“Passion for Freedom,” eh? Not so much.
When did everyone (and I do mean everyone) decide that cowardice and appeasement were the proper responses to violent Islamic intimidation? When did everyone (and yes, I mean everyone) decide that the freedom of speech was expendable enough to be sacrificed, and Sharia blasphemy laws worth submitting to, for the sake of a few more moments of peace?
The UK is finished as a free society. It’s just a matter of time before chaos engulfs that unhappy land, and the appeasers realize yet again that their submission did not satiate the oppressors.
“Artwork showing Sylvanian Families terrorised by Isis banned from free speech exhibition,” by Claire Armitstead, Guardian, September 26, 2015 (thanks to Blazing Cat Fur):
Visitors to a London exhibition celebrating freedom of expression this week found plenty of familiar taboo-busting work, from Jamie McCartney’s The Great Wall of Vagina, an eight-foot long cast featuring the genitals of 400 women, to Kubra Khademi’s video of an eight-minute walk she made through Kabul in Afganistan, dressed in lushly contoured body armour. But they will have looked in vain for one work detailed in the catalogue by an artist known only as Mimsy.

SET TASKS:
1/ Can you set down everything from "The UK is finished" down to "only as Mimsy." in the free-speech exhibition post, word for word?
2/ How would you put this sentence from the free-speech exhibition post into German: "The UK is finished as a free society."

INFORMATION SHOWN:

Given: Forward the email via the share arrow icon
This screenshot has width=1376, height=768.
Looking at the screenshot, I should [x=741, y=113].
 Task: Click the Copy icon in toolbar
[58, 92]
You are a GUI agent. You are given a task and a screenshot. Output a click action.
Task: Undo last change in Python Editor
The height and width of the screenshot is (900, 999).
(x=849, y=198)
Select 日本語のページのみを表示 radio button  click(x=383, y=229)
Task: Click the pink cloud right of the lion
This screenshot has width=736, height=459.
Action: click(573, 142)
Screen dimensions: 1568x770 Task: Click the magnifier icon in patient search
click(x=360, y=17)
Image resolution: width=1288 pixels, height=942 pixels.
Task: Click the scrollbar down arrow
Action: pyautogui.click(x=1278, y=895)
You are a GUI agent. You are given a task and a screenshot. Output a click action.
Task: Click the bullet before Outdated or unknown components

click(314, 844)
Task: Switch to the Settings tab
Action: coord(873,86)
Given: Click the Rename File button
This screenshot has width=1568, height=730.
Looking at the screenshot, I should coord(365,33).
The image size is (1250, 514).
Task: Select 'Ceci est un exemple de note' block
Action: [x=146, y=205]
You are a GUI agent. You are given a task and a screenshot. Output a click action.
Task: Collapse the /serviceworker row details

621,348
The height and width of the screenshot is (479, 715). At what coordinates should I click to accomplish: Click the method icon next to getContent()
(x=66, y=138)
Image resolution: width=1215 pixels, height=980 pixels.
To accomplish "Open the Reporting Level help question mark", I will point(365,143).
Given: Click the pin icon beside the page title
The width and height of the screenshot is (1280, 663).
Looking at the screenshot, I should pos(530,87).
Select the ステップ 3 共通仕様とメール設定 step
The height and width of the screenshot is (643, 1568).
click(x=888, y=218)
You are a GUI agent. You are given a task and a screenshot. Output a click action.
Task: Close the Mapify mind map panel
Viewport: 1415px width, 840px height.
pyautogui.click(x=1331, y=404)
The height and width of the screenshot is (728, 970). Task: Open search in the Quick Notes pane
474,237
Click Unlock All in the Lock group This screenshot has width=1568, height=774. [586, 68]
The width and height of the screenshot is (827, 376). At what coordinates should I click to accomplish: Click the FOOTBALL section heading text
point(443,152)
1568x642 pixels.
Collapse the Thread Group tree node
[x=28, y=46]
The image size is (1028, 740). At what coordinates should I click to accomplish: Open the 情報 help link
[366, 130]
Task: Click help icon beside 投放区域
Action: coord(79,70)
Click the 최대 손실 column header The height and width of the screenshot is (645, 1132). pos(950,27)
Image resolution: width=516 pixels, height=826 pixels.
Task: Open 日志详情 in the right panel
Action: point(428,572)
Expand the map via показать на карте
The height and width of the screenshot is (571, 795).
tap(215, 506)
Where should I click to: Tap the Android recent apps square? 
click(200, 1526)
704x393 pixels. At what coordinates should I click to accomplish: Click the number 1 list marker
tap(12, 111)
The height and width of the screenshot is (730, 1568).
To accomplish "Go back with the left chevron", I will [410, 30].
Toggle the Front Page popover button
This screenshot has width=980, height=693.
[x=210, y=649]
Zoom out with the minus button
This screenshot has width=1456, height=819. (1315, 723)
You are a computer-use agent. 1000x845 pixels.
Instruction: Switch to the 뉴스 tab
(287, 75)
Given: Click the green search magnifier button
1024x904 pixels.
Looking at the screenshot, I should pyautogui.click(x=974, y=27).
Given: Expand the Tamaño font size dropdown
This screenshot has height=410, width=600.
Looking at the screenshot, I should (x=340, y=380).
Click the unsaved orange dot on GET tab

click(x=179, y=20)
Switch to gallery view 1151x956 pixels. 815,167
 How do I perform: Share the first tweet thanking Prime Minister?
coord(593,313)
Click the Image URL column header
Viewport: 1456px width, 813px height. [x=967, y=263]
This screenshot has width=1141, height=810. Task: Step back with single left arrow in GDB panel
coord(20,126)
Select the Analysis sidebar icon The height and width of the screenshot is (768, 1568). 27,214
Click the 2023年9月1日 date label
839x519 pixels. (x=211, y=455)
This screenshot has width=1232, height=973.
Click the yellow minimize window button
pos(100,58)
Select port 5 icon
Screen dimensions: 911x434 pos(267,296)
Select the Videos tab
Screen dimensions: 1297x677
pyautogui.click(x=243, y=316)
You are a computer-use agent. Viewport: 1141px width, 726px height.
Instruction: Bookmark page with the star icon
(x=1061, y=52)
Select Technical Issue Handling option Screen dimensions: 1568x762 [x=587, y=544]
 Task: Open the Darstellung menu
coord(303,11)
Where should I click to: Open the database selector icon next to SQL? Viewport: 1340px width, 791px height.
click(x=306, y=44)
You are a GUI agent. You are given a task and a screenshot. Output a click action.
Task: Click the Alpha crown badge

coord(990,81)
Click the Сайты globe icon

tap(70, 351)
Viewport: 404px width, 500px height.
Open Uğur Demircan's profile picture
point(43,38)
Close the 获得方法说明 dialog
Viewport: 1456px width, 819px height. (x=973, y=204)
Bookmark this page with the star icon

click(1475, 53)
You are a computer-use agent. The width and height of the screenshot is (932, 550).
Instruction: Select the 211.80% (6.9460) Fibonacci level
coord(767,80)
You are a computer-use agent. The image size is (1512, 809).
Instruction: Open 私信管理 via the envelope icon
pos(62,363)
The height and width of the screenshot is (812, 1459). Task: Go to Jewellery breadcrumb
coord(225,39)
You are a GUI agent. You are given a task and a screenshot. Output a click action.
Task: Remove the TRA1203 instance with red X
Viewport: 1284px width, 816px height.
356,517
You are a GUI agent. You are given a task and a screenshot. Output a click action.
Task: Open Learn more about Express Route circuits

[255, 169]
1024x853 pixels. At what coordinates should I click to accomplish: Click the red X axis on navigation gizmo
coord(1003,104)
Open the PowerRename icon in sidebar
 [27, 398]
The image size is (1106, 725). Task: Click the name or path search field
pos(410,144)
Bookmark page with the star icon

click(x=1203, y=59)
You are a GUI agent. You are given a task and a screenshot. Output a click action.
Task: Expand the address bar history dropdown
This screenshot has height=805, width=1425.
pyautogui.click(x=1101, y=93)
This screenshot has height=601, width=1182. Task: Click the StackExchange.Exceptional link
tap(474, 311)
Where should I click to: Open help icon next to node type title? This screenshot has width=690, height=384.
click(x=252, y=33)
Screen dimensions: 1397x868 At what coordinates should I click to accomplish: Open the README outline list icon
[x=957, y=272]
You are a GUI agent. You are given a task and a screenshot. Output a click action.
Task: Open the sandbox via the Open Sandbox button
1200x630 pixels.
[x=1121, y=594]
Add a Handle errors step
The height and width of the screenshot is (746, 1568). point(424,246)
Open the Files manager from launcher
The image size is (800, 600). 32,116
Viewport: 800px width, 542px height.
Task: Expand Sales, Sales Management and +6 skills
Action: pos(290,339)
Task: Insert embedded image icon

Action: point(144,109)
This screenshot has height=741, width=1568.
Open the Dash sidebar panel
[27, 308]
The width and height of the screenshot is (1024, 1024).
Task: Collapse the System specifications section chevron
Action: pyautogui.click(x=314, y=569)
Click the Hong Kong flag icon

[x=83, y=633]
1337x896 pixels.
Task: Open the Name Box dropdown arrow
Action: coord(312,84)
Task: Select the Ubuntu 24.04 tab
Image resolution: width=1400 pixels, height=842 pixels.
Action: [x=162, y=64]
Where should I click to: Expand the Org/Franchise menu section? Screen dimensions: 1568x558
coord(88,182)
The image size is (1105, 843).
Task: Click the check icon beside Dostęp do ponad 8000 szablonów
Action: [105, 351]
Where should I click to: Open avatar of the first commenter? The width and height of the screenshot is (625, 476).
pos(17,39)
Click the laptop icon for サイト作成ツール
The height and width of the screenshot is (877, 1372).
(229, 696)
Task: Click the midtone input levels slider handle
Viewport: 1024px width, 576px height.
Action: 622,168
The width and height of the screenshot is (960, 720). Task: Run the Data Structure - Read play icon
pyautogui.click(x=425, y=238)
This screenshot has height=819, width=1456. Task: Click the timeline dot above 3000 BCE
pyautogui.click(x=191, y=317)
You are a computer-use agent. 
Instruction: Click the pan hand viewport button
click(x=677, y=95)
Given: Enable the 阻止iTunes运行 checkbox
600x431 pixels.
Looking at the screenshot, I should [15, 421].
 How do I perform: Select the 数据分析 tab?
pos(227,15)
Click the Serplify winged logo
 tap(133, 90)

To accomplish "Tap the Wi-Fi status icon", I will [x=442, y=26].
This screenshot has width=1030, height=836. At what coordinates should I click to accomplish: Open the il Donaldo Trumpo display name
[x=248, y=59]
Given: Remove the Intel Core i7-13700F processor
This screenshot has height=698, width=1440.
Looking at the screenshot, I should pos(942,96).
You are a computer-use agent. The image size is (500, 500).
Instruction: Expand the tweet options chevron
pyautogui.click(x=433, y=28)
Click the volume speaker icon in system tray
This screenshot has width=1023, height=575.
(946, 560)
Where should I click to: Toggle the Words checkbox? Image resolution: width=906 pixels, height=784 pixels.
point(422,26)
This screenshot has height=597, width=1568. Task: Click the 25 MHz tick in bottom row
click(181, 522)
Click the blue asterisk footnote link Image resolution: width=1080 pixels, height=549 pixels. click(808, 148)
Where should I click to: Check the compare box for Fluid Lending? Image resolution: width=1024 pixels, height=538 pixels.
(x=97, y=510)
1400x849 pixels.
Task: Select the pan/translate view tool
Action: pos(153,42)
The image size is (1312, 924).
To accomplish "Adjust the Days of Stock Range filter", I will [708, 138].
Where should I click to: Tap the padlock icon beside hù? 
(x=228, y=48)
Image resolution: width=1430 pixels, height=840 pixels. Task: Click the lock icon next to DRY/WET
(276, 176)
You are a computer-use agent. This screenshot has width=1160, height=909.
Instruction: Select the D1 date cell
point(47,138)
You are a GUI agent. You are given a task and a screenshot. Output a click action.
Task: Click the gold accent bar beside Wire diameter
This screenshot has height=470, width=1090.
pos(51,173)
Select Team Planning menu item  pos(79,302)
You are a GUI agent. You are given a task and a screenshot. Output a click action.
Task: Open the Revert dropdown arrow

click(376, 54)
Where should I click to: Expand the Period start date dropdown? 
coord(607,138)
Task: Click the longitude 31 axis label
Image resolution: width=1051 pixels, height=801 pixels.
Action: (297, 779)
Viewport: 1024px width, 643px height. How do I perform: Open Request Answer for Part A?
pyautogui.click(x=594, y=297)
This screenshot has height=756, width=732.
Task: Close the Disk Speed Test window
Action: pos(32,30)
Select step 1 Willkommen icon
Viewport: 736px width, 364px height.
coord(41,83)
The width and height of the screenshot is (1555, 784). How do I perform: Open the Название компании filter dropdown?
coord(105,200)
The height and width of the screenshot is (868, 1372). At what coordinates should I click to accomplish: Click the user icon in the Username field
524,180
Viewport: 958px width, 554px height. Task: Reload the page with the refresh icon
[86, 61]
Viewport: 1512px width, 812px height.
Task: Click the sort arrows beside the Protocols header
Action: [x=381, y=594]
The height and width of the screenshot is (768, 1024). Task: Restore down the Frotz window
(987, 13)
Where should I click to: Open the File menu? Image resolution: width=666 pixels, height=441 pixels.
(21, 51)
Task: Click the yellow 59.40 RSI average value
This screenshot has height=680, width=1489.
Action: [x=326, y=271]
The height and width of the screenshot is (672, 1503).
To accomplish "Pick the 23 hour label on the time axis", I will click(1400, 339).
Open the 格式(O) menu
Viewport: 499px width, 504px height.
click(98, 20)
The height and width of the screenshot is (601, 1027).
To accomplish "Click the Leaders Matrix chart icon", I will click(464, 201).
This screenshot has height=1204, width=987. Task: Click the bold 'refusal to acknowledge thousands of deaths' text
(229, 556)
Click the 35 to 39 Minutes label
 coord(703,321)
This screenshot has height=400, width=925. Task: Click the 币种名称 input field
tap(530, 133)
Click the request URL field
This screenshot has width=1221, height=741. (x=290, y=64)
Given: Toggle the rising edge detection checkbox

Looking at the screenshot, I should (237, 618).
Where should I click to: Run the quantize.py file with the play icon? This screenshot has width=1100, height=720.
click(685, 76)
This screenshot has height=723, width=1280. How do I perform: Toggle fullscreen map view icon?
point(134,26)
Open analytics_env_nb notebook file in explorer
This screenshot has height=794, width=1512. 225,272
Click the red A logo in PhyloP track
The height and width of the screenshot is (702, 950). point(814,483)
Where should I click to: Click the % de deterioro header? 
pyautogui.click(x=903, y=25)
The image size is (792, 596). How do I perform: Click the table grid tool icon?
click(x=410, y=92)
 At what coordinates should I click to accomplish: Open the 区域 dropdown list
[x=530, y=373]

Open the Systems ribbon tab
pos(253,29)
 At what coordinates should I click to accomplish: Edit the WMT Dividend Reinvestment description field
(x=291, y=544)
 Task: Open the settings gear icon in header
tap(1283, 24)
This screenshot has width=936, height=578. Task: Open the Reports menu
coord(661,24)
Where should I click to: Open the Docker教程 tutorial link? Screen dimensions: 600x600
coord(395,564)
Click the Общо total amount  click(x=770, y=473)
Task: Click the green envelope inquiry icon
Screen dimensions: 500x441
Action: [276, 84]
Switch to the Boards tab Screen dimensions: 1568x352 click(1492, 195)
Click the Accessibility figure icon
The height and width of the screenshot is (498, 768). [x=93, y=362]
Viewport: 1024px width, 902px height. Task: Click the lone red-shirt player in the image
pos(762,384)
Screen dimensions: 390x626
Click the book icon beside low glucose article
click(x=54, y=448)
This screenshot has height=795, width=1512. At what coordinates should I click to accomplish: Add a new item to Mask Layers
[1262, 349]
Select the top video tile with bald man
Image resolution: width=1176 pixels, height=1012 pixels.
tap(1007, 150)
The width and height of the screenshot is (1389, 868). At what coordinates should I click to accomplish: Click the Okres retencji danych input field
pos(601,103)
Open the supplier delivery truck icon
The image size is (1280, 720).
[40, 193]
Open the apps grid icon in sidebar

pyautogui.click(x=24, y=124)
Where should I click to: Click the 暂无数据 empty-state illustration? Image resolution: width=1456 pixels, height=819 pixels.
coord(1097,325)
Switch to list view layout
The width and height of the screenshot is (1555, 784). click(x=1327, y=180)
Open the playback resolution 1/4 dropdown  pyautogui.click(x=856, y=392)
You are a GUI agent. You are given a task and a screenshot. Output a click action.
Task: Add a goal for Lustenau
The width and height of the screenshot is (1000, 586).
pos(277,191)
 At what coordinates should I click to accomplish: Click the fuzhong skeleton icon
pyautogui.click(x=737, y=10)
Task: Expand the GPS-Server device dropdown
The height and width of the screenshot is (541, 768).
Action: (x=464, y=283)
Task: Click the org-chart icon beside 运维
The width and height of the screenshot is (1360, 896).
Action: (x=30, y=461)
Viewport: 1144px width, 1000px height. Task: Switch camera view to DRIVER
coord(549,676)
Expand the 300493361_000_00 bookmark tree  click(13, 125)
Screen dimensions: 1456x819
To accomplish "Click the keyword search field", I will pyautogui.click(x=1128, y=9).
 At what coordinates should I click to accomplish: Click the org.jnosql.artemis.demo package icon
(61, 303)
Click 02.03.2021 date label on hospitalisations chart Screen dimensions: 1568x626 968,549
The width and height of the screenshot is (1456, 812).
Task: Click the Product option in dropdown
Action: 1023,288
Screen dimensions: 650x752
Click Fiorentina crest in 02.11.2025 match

RESULTS OF THE TASKS:
1/
The UK is finished as a free society. It’s just a matter of time before chaos engulfs that unhappy land, and the appeasers realize yet again that their submission did not satiate the oppressors.
“Artwork showing Sylvanian Families terrorised by Isis banned from free speech exhibition,” by Claire Armitstead, Guardian, September 26, 2015 (thanks to Blazing Cat Fur):
Visitors to a London exhibition celebrating freedom of expression this week found plenty of familiar taboo-busting work, from Jamie McCartney’s The Great Wall of Vagina, an eight-foot long cast featuring the genitals of 400 women, to Kubra Khademi’s video of an eight-minute walk she made through Kabul in Afganistan, dressed in lushly contoured body armour. But they will have looked in vain for one work detailed in the catalogue by an artist known only as Mimsy.

2/ Das Vereinigte Königreich ist als freie Gesellschaft am Ende.